La gestione era organizzata 24 ore su 24 con l’ormai solita suddivisione di ruoli. E con il passaggio delle dosi costantemente immortalato all’ingresso della scala H del complesso. Palazzoni di case popolari, costruite sotto il livello della strada principale (da qui il nome di fossa) in un’area residenziale in cui è possibile entrare e uscire da una sola rampa. Dal secondo piano, come si vede in diversi filmati, si alternavano gli addetti a calare le dosi, attraverso l’utilizzo di un secchio di plastica blu. Le figure «indispensabili» erano coloro che si occupavano di prelevare gli incassi e le immancabili vedette. Collegate tra loro attraverso una serie di ricetrasmittenti. Nei dialoghi intercettati non si pronunciano nomi, al massimo qualche appellativo come «il cinese» e «il grosso», ma numeri. Scelti in base alle rispettive posizioni: «Numero quattro gli serve stagnola?», chiedeva Antonio Carrubba. Dall’altro lato rispondeva Antony Lentini: «Sì, stagnola, stagnola, stagnola».

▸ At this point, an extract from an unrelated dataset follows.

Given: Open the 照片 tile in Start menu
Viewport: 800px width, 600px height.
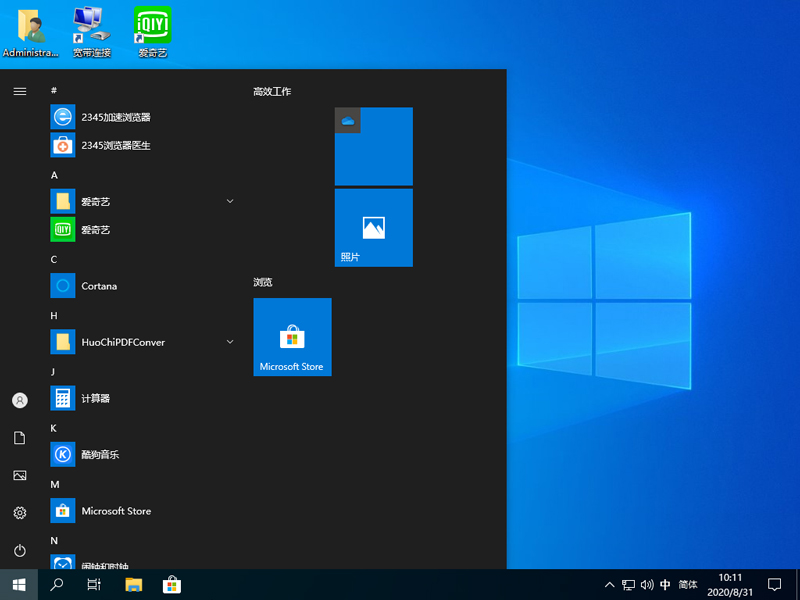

Ragonese, 42 anni fratello del killer Gino Ragonese, viene indicato dagli investigatori come «leader del gruppo e punto di riferimento del clan mafioso». Il presunto capo non viene mai ripreso mentre spaccia ma al viale Grimaldi 10 sarebbe stato una presenza costante. In particolare quando c’era qualche problema. Dal pusher schiaffeggiato, per avere consumato due dosi di cocaina provocando un danno di 40 euro, allo spacciatore finito in galera che lamentava attraverso una lettera le poche attenzioni nei suoi confronti. Per fare arrivare il messaggio al capo Massimo Rossello, mentre era detenuto nella casa circondariale di piazza Lanza, avrebbe adottato lo stratagemma di inserire la lettera per Ragonese dentro una busta contenente una seconda missiva, destinata al padre Antonio. «Vita è già un mese che sono chiuso, ma non mi interessa perché sappiamo che vita facciamo e vado incontro di quello che viene». Il problema per il pusher finito dietro le sbarre sarebbe stato Girone, il cognato del presunto capo: «Non mi ha mandato neanche un centesimo e sto facendo il cane per una sigaretta. Vita x favore pensaci tu e facci venire i vermi».

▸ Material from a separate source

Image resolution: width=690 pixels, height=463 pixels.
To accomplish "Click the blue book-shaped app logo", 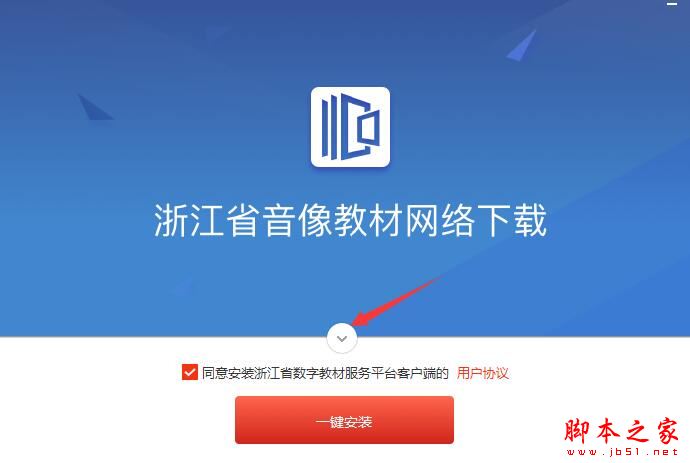I will coord(350,126).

Durante l’inchiesta, una delle scoperte più importanti è quella di un foglio manoscritto. Trovavo nelle disponibilità di Antonio Rossello (il padre del pusher detenuto). Una sorta di libro mastro dello spaccio fatto di sigle e numeri. Cocaina e marijuana venivano distinte con l’utilizzo delle lettera P (palline) e F (fumo). La lettera R invece indicava le rimanenze, cioè la droga invenduta. Queste voci, a loro volta, erano suddivise in colonne per i turni di spaccio: giorno e sera. In basso a destra, uno dopo l’altro, anche una serie di nomi e soprannomi, riferimenti, secondo la ricostruzione degli inquirenti, a tutti coloro che lavoravano nella piazza di spaccio.